In 1921 and 1922, he designed and installed the world's first carrier current telephone system on power lines above 50,000 volts.

From 1923-1926 he worked for General Electric in Schenectady and New York City.

In 1926 he returned to San Francisco for GE. There he led new high voltage developments and the application of vacuum tubes for the west coast's electric power industry, including power-line communications between Hoover Dam and Los Angeles. He then returned to Federal Telegraph Company as its executive vice president and chief engineer, managing its plant at Palo Alto.

In January 1928, he was named to the board of the IEEE Institute, becoming chairman of the San Francisco section of the institute.

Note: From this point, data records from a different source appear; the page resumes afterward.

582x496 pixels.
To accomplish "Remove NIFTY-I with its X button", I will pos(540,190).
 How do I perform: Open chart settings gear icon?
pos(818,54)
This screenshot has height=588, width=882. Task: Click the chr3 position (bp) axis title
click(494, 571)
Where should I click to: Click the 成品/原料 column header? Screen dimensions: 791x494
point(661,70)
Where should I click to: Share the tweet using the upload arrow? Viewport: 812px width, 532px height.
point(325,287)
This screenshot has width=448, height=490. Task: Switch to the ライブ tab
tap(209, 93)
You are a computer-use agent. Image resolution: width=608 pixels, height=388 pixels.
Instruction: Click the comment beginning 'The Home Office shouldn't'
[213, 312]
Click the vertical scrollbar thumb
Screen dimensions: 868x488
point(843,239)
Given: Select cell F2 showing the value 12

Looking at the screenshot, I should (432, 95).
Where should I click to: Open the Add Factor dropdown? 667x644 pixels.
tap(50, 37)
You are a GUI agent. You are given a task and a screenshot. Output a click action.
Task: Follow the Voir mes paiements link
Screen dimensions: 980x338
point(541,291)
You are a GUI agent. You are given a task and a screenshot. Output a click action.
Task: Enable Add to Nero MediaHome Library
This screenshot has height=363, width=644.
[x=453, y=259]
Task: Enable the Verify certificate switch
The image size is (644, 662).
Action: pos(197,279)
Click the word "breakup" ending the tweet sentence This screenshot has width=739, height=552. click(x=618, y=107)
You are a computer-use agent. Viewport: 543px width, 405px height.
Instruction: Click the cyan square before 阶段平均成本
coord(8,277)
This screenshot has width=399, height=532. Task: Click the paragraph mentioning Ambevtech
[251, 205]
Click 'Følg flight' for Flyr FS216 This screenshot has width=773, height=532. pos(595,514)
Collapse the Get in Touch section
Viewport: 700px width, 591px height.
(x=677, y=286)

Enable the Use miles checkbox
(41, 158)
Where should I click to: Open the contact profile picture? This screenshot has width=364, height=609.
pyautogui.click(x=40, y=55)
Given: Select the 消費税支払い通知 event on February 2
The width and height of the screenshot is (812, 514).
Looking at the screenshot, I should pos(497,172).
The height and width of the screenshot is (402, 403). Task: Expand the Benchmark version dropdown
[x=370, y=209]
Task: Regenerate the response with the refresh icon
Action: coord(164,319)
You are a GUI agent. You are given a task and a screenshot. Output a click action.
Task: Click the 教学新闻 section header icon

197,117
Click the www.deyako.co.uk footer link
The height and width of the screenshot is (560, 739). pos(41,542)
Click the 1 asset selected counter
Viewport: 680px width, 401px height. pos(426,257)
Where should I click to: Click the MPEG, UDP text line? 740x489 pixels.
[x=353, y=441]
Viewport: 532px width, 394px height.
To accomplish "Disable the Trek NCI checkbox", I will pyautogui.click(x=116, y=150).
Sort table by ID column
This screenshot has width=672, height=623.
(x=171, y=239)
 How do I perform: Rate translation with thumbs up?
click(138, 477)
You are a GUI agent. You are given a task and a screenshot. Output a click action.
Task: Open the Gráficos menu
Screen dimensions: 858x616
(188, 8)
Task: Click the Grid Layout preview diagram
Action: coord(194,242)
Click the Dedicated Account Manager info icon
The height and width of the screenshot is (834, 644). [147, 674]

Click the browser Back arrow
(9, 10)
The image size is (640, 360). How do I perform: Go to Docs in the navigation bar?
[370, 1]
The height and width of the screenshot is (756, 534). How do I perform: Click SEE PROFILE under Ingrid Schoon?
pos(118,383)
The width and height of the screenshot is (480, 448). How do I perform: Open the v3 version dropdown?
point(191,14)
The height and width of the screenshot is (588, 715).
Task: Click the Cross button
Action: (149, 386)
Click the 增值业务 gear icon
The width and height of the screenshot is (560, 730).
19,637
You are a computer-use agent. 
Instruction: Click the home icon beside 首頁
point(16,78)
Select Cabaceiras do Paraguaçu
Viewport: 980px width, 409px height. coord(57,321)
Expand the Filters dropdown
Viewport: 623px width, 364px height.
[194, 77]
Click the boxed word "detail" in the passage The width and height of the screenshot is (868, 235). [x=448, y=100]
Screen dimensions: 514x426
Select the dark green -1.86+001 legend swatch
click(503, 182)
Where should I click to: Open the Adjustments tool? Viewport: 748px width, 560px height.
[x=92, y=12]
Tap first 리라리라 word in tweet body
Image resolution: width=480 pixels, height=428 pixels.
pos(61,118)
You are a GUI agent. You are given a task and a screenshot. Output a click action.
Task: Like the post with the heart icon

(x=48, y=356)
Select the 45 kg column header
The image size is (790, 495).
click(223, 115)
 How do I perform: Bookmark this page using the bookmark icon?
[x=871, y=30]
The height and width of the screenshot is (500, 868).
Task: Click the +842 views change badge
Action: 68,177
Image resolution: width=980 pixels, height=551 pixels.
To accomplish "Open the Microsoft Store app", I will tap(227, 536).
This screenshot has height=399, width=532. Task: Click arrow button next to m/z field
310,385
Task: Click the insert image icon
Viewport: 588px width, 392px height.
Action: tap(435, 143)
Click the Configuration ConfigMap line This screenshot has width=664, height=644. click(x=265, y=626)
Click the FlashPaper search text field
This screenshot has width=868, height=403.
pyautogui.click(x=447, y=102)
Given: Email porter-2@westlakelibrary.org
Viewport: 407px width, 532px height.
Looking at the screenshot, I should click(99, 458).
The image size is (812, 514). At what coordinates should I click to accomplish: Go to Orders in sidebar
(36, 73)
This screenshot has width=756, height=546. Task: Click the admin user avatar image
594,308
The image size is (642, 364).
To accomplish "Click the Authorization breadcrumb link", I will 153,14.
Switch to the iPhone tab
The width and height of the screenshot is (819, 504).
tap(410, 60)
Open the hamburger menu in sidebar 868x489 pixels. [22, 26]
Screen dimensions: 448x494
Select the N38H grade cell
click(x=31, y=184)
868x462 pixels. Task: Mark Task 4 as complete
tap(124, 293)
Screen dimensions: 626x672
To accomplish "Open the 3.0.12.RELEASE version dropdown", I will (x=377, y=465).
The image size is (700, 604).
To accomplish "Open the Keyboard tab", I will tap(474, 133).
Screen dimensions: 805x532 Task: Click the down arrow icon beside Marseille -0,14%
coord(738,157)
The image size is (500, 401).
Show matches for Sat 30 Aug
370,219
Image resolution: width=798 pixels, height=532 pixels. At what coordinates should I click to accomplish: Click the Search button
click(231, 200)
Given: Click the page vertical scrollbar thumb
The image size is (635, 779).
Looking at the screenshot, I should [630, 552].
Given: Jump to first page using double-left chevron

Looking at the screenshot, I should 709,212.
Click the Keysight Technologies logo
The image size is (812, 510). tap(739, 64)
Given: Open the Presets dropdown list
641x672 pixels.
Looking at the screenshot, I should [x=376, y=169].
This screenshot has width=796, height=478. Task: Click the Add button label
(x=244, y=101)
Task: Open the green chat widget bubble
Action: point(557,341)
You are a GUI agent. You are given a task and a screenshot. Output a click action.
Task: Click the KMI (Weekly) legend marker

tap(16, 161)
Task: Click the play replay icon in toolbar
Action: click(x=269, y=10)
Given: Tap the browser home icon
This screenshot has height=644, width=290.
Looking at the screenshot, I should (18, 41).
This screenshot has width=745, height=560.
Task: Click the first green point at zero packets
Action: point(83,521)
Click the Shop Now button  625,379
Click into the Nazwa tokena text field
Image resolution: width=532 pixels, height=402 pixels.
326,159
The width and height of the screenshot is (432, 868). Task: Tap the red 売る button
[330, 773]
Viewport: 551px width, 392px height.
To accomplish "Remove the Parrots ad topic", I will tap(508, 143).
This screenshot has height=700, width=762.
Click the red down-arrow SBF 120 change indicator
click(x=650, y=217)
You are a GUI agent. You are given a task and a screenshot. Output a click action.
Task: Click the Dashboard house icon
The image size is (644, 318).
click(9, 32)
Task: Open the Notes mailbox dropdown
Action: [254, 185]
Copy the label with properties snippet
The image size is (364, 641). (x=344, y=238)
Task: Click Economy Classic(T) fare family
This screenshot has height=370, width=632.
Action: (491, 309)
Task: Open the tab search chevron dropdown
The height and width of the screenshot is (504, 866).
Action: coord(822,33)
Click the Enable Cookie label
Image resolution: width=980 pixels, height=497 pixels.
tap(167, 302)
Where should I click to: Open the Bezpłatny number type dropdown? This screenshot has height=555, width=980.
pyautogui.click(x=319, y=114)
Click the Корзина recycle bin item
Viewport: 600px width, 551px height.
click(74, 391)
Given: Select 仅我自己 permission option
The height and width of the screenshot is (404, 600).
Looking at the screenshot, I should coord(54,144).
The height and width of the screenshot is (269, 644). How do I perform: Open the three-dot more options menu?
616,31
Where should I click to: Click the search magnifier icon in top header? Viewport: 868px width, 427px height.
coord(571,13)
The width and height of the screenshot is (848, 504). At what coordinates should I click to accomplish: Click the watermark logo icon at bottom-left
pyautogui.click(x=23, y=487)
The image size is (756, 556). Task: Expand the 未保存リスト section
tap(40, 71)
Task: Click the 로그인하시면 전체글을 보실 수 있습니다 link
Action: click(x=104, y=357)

From 1930 to 1943 Fuller was professor of electrical engineering at the University of California, Berkeley, also serving as department chair. In this role he became friends with Ernest Lawrence, and constructed as a gift the Berkeley radiation laboratory's first large cyclotron. From 1946-1954, he was coordinator of contract research and acting professor of electrical engineering at Stanford.

He was a Fellow of the Institute of Radio Engineers as of 1928, and the American Institute of Electrical Engineers, and a member of the American Physical Society.

Fuller held 24 patents for inventions.

==Awards==
In 1919, he received the IEEE Morris N. Liebmann Memorial Award by the IEEE institute for contributions to long-distance radio communication. It was the first year it was awarded.